TITLE:
The Second Law Extended to Time-Reversal Asymmetric Systems—Thermodynamic Threshold Optimization
AUTHORS:
George Samuel Levy
KEYWORDS:
Maxwell’s Demon, Thermodynamic Threshold Optimization, H-Theorem, Time-Reversal Symmetry, ExB Thermoelectric Effect, Entropy, Holographic Principle, Black Hole, Maximum Power Transfer Theorem
JOURNAL NAME:
Journal of Applied Mathematics and Physics,
Vol.14 No.2,
February
28,
2026
ABSTRACT: Time-reversal asymmetric systems are not bound by H-theorems which assume time-reversal symmetry.

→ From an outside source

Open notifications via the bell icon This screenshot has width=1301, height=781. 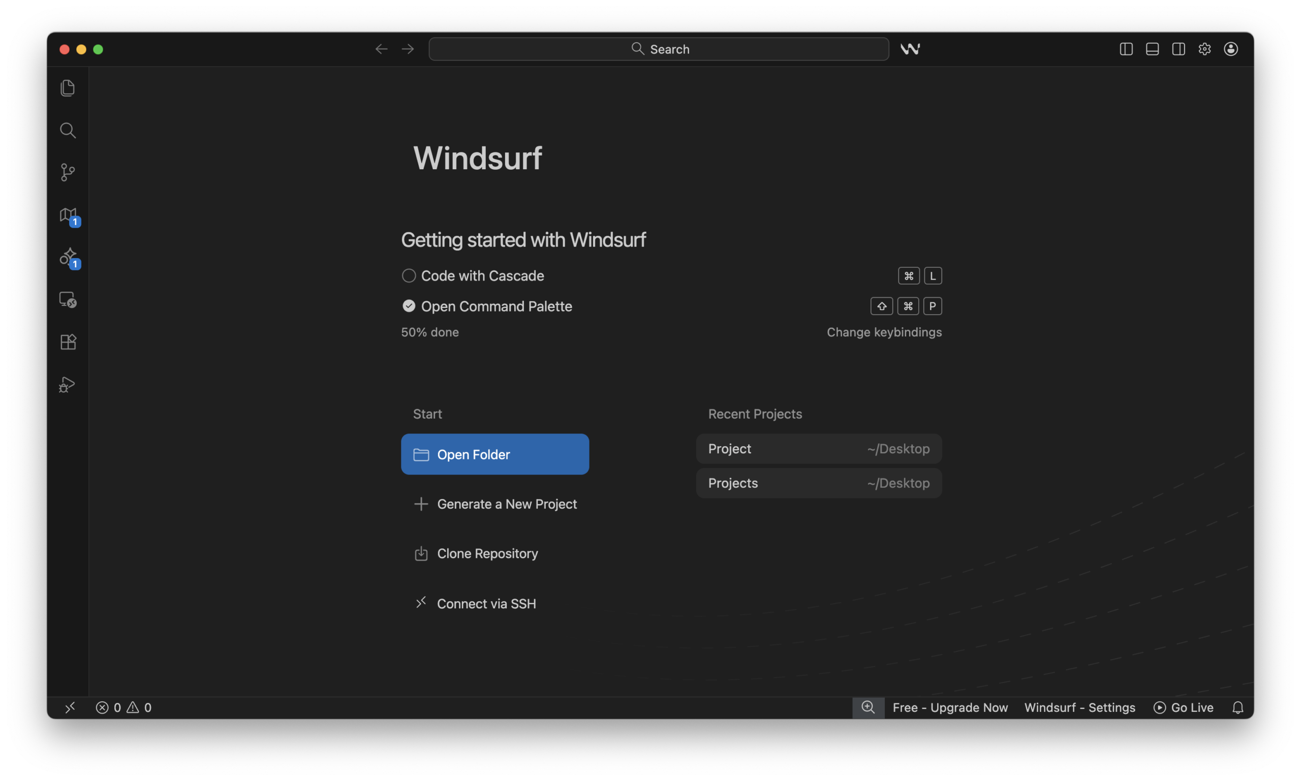coord(1237,707)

Yet few experiments have succeeded in showing anomalous effects by time-asymmetric systems because power output is too low to be observable. Successful experiments must require: 1) time asymmetry and 2) matching measures of asymmetry and of symmetry analogously to source load matching prescribed by the Maximum Power Transfer Theorem in electrical engineering. This paper uses a variation of Maxwell’s demon, Szilard’s pressure demon, to describe the thermodynamic threshold optimization method applied at the interface between macro and micro scales using conjugate quantities including energy and bandwidth (time). Optimization constraints include the first law applied to the whole system and the second law only to time symmetric components. The optimization criteria are power and bandwidth output. A roadmap is provided for designing devices based on other time-reversal symmetric phenomena such as the ExB drift, MIM diodes, and asymmetric membranes. A fully optimized demon acting on air molecules at STP can produce 1276 mW/mm2, (about 1000 times solar irradiance of 1.33 mW/mm2), and 74.1 KW/mm3. This enormous power physically limited by input heat flow, is due to massive parallelism of multiple demons, each one in a chamber 17 nm on the side, and each chamber holding a single particle. Such small dimensions may be achievable on semiconductors in which electrical carriers replace gas particles. The proposed extension to the second law limits power output to half the free energy per second produced by time symmetry-breaking processes. An analogy is made with the Holographic Principle.